Empty stadia, deserted pitches… Sporting shutdown to stem Coronavirus spread
EMPTY stadia, deserted pitches and not a point kicked or try scored… Sport is in almost total lockdown until the end of the month, at the earliest.
Measures aimed at stemming the spread of Coronavirus have meant that Irish sport has been decimated for the next fortnight at least and the GAA, the IFA and the IRFU led the way yesterday by suspending games at all levels until March 29.
Cross-channel soccer will still go ahead and the IFA has yet to clarify the situation regarding Irish League fixtures and NIFL activity but a statement is expected today.
In international soccer, Slovakia and Bosnia and Herzegovina have requested postponements of their March 26 Euro 2020 play-offs against the Republic of Ireland and Northern Ireland respectively and it may turn out that there is no rush in playing those games because the entire Euro2020 tournament could become Euro2021.
Uefa has invited representatives of its member associations to attend a video-conference on March 17 to discuss European football's response to the outbreak.
The tournament is currently due to be held on a cross-continent basis from June to July but could be put back until next summer and there are now serious doubts over The Grand National (April 4), The Masters (April 9-12), the Tokyo Olympics (July 24-August 9) and many other sporting events including the Ireland rugby team’s planned summer tour of Australia.
Following yesterday morning’s announcement by Taoiseach Leo Varadkar to ban gatherings of more than 500 people for outdoor events and 100 for indoor events, the GAA confirmed that all club and county activities were to cease.
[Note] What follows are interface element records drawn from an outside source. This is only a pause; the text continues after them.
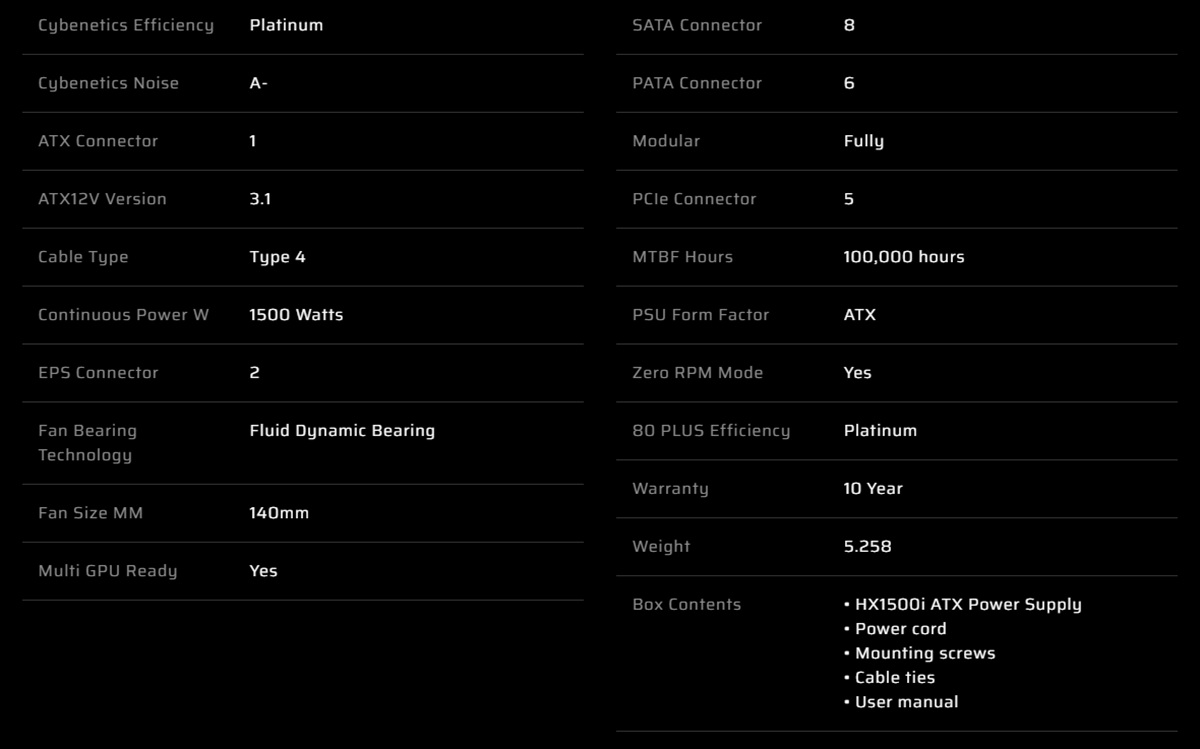This screenshot has height=749, width=1200.
Task: Click the Fluid Dynamic Bearing text
Action: point(342,431)
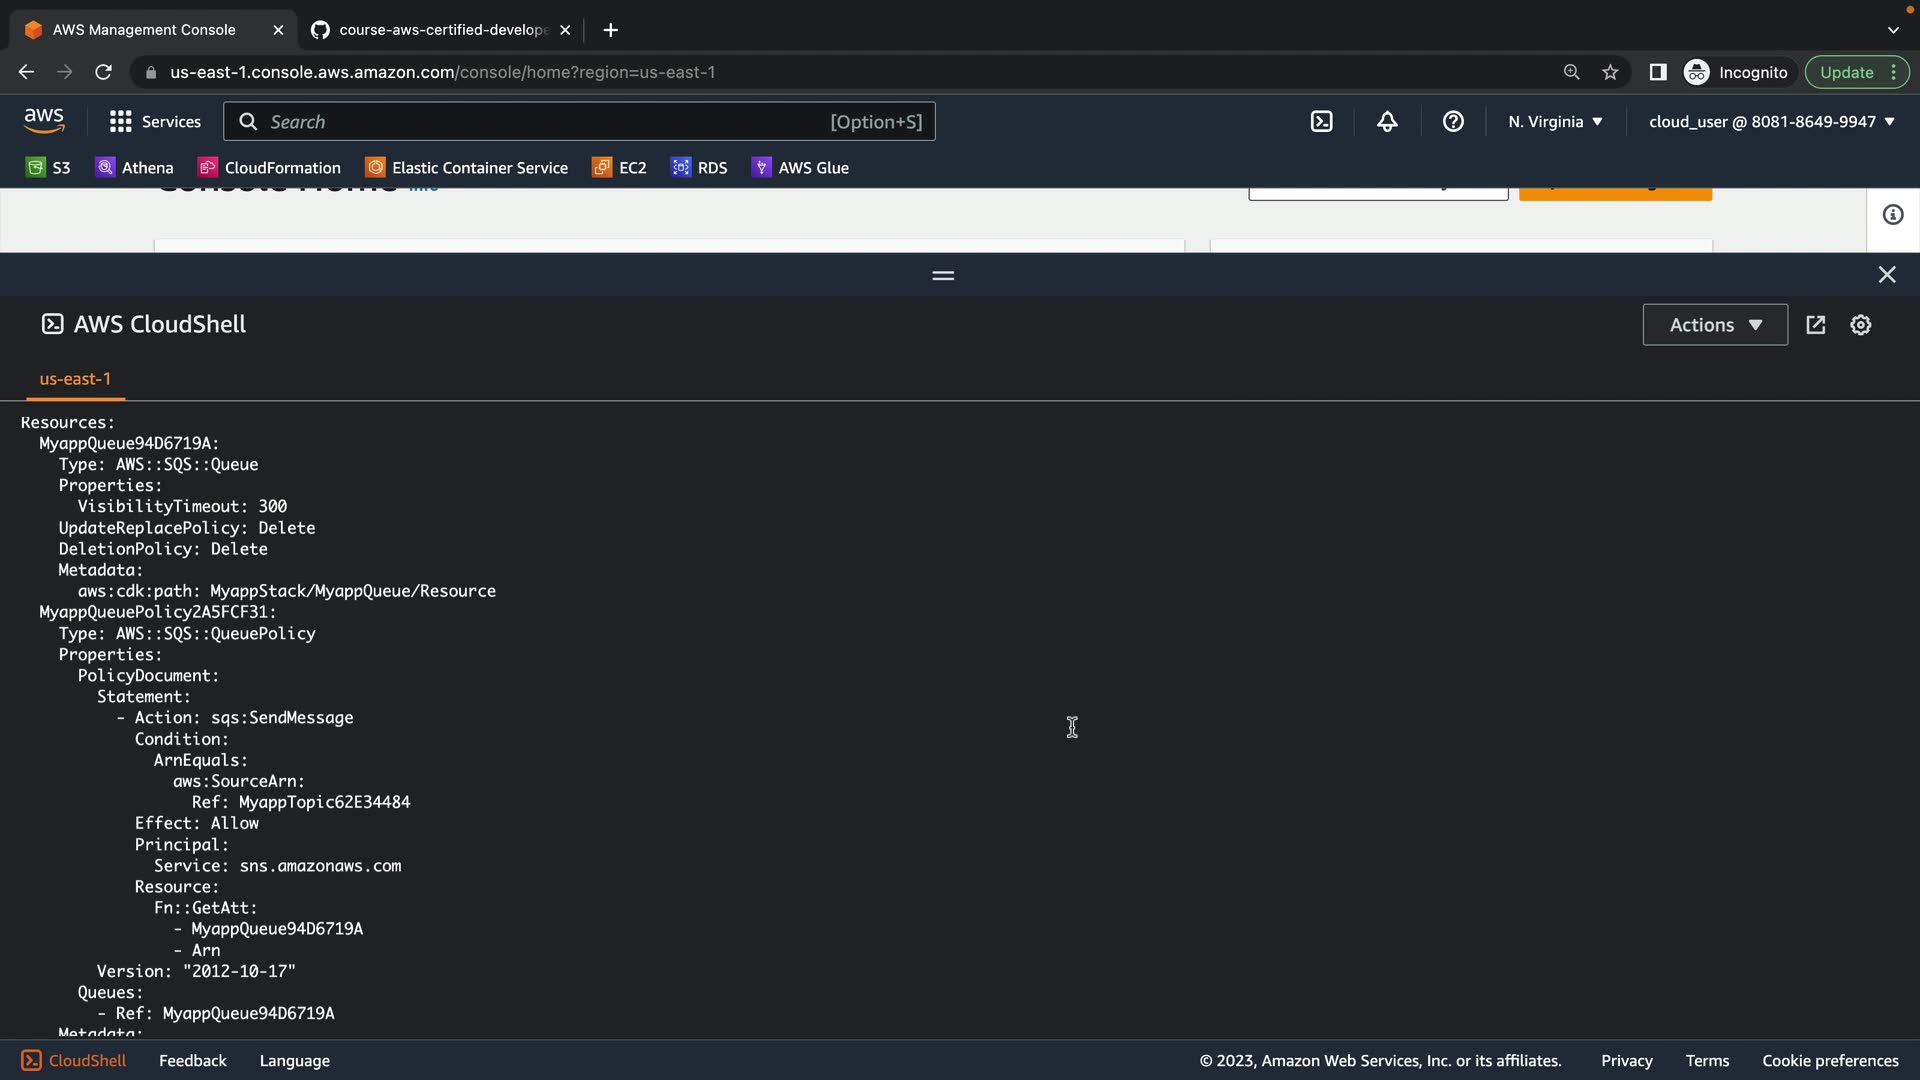
Task: Open the notifications bell
Action: [1387, 122]
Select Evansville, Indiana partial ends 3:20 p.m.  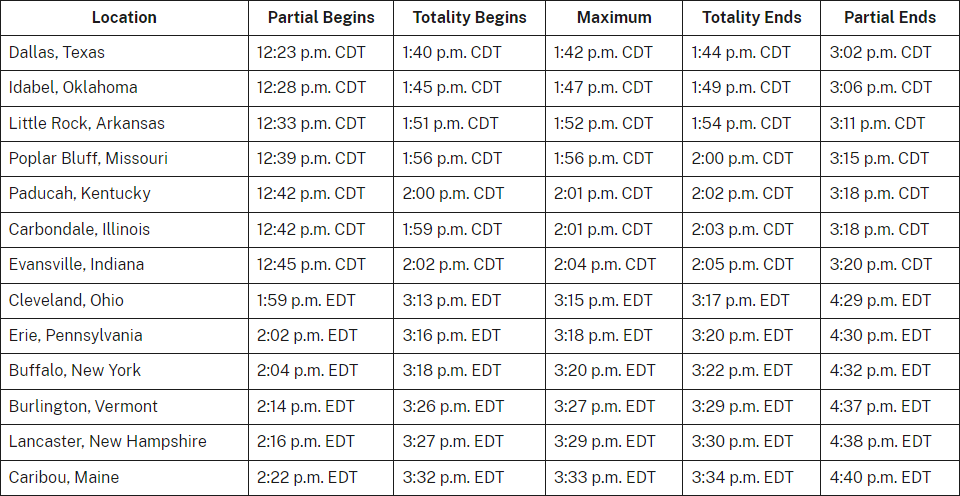coord(890,265)
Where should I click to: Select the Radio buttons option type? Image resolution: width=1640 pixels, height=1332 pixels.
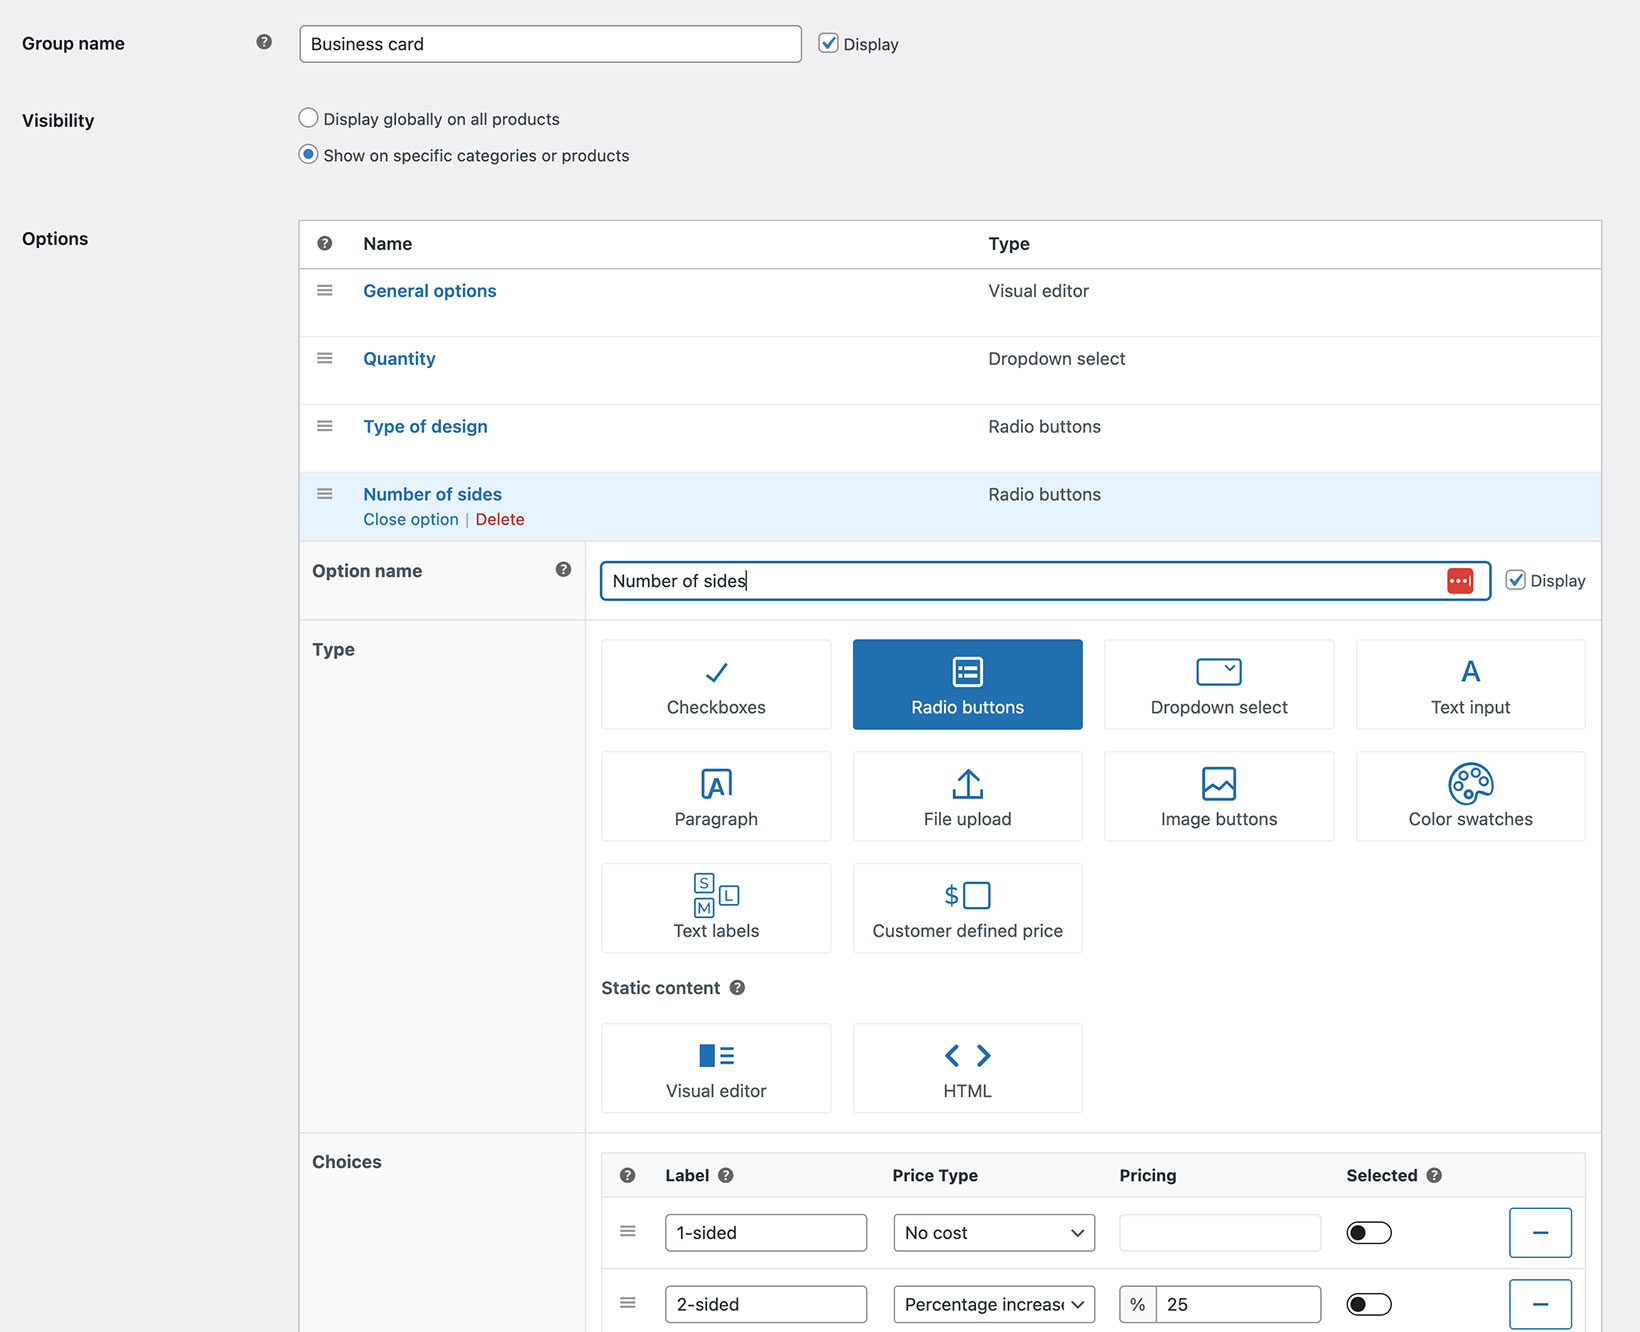point(967,684)
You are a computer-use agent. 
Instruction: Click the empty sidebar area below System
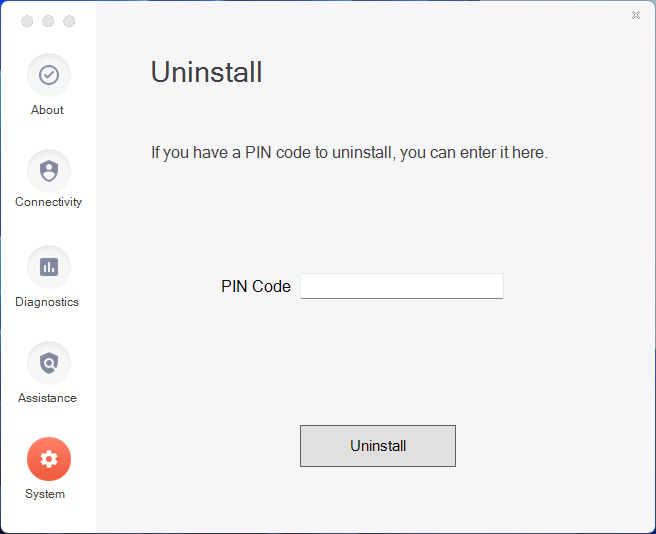pyautogui.click(x=48, y=518)
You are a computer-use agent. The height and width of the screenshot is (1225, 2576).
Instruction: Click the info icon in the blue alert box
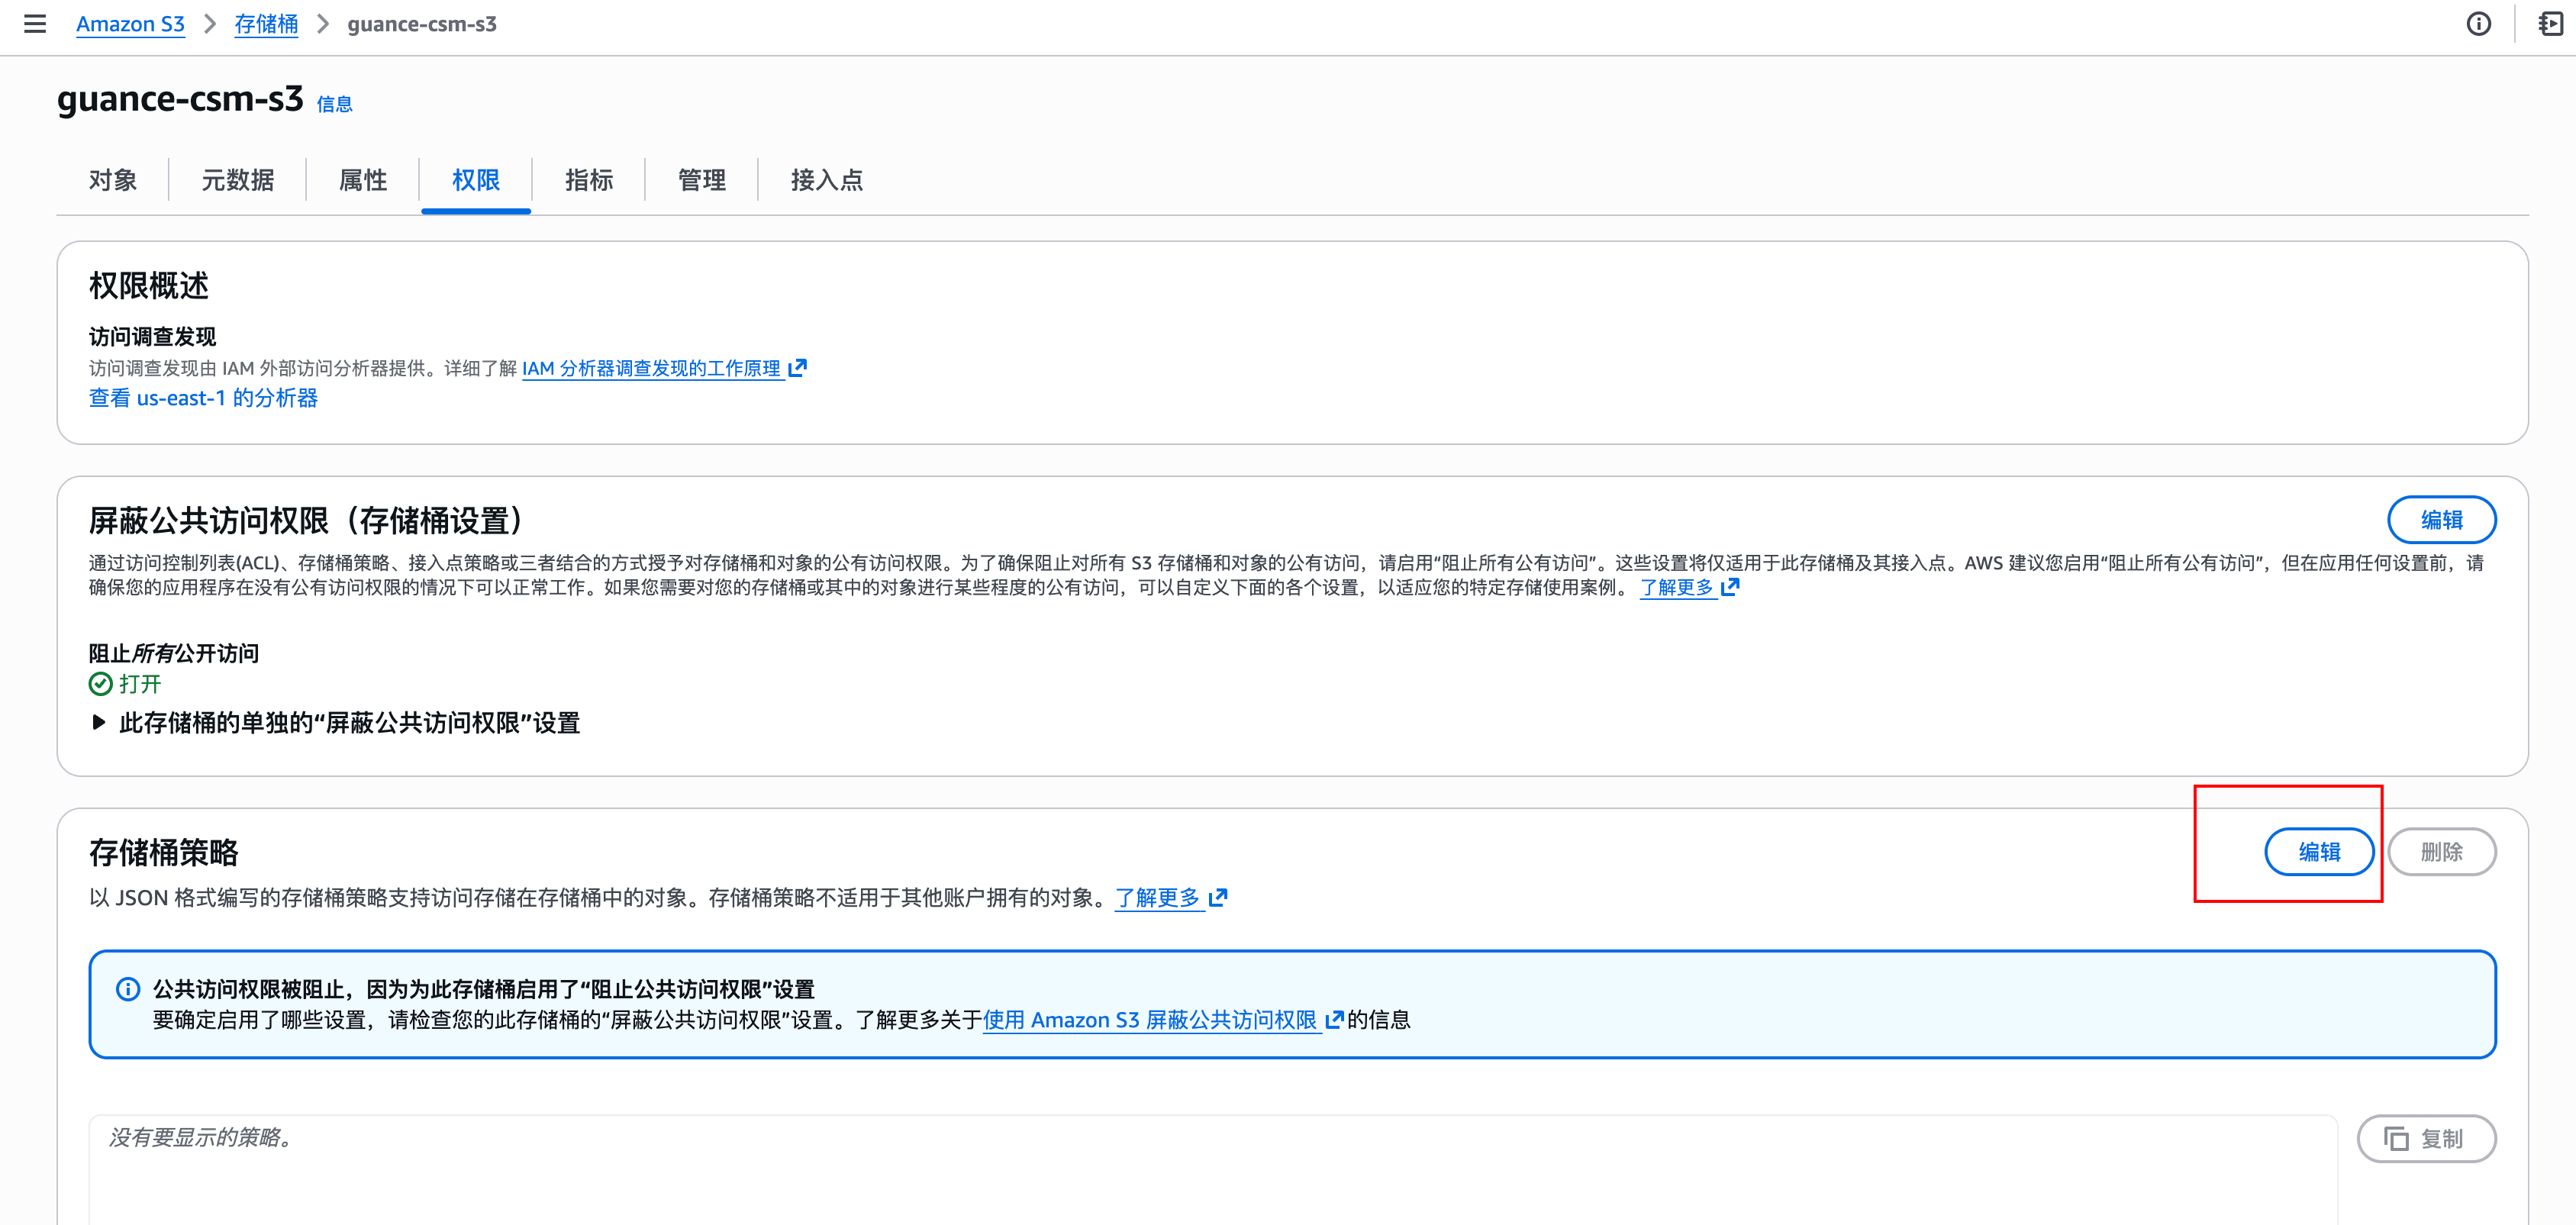click(128, 989)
"The GAA, An Cumann Camógaíochta and the Ladies’ Gaelic Football Association have decided to suspend all activity at club, inter-county and educational levels until March 29 (inclusive) from midnight,” read a statement.
"This is to include all games, training and team gatherings at all ages and all grades.
"We will continue to liaise with Government officials and review the situation between now and the end of the month, assessing the impact of these measures on our competitions.
"In the meantime, the Association is encouraging all members to continue to follow the guidelines which have been provided by the health authorities."
Schools in the Republic have closed but, bizarrely, the UK government’s decision to keep the North’s open means that children could have GAA sessions as part of PE but will not be able to train with their clubs.
Meanwhile, Michael Conlan’s WBO Inter-Continental Featherweight title fight against Colombia’s Belmar Preciado will go ahead at Madison Square Garden, New York on March 17, but behind closed doors.
The bill also features Limerick native Paddy Donovan and featherweight Fergal McCrory who, in normal circumstances, would have been cheered on by a sizeable travelling support from his native Tyrone. A statement from promoters Top Rank confirmed: “The March 14 (headlined by Shakur Stevenson) and March 17 events at Hulu Theatre at Madison Square Garden will proceed without spectators.
“The only individuals granted access to the events will be essential production and support staff, in addition to fighters and necessary team members, and credentialed media. Both events will still be shown live on their respective ESPN platforms.”
From global international events to grassroots clubs, sport at all levels has been affected. Thomas McCurtain’s GAC in the East End of London are one of a host of GAA clubs that has had to cancel or postpone activities.
“It is with the heaviest of hearts that we regret to inform you all that our club centenary trip to Cork is OFF,” read a statement from the club on social media.
However, in the steadfast belief that there will be light at the end of this dark tunnel, the club vowed that the trip will be made: “Ultimately, the craic WILL be had and we will not be throwing the towel in.”